→ **EXERCISE GOAL**: Reproduce every line of the data below verbatim, but omit the pictures.
-- Start ITEMS --
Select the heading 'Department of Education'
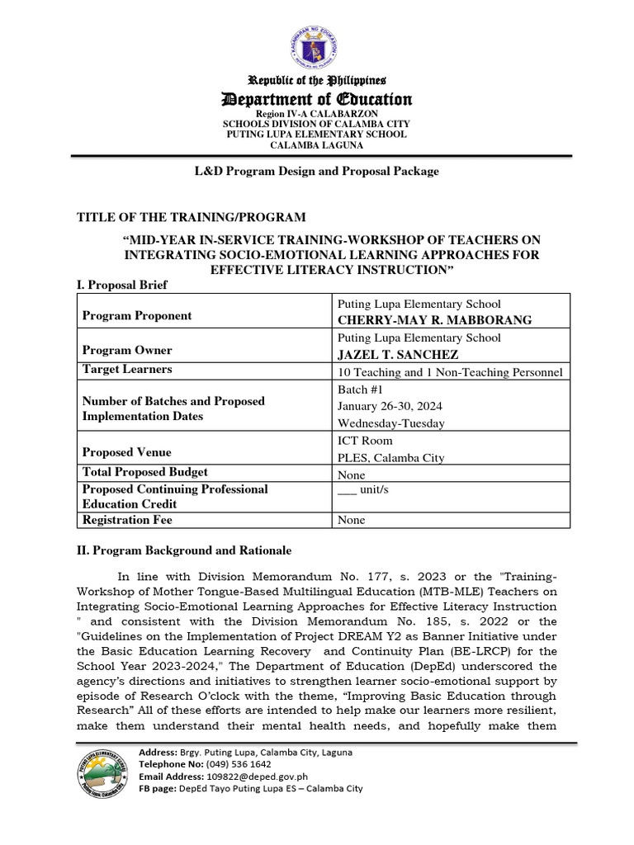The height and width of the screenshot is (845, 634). pyautogui.click(x=318, y=100)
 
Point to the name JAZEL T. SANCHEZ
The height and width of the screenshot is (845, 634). pyautogui.click(x=398, y=354)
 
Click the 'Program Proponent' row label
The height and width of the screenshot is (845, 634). pyautogui.click(x=137, y=315)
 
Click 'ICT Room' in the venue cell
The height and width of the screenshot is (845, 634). pyautogui.click(x=365, y=441)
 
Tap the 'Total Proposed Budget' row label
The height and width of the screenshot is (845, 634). pyautogui.click(x=145, y=472)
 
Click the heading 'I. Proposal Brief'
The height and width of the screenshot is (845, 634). pyautogui.click(x=121, y=285)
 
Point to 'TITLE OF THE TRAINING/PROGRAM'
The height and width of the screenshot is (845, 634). pyautogui.click(x=192, y=217)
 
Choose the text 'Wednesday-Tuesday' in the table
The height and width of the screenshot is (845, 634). pyautogui.click(x=390, y=423)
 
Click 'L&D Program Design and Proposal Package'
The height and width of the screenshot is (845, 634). pyautogui.click(x=317, y=171)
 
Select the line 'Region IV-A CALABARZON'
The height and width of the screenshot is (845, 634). pyautogui.click(x=317, y=113)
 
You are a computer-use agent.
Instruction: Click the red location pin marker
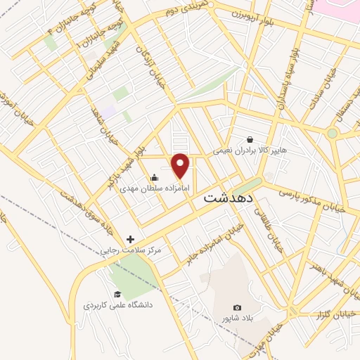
-- End ITEMS --
→ **EXERCISE OUTPUT**:
Select the heading 'Department of Education'
The height and width of the screenshot is (845, 634). pyautogui.click(x=318, y=100)
 
Point to the name JAZEL T. SANCHEZ
The height and width of the screenshot is (845, 634). pyautogui.click(x=398, y=354)
 
Click the 'Program Proponent' row label
The height and width of the screenshot is (845, 634). pyautogui.click(x=137, y=315)
 
Click 'ICT Room' in the venue cell
The height and width of the screenshot is (845, 634). pyautogui.click(x=365, y=441)
 
Tap the 'Total Proposed Budget' row label
The height and width of the screenshot is (845, 634). pyautogui.click(x=145, y=472)
 
Click the heading 'I. Proposal Brief'
The height and width of the screenshot is (845, 634). pyautogui.click(x=121, y=285)
 
Point to 'TITLE OF THE TRAINING/PROGRAM'
The height and width of the screenshot is (845, 634). pyautogui.click(x=192, y=217)
 
Choose the text 'Wednesday-Tuesday' in the table
The height and width of the screenshot is (845, 634). pyautogui.click(x=390, y=423)
 
Click 'L&D Program Design and Proposal Package'
The height and width of the screenshot is (845, 634). pyautogui.click(x=317, y=171)
 
Select the line 'Region IV-A CALABARZON'
The height and width of the screenshot is (845, 634). pyautogui.click(x=317, y=113)
 
You are a computer-use agent.
Instruction: Click the red location pin marker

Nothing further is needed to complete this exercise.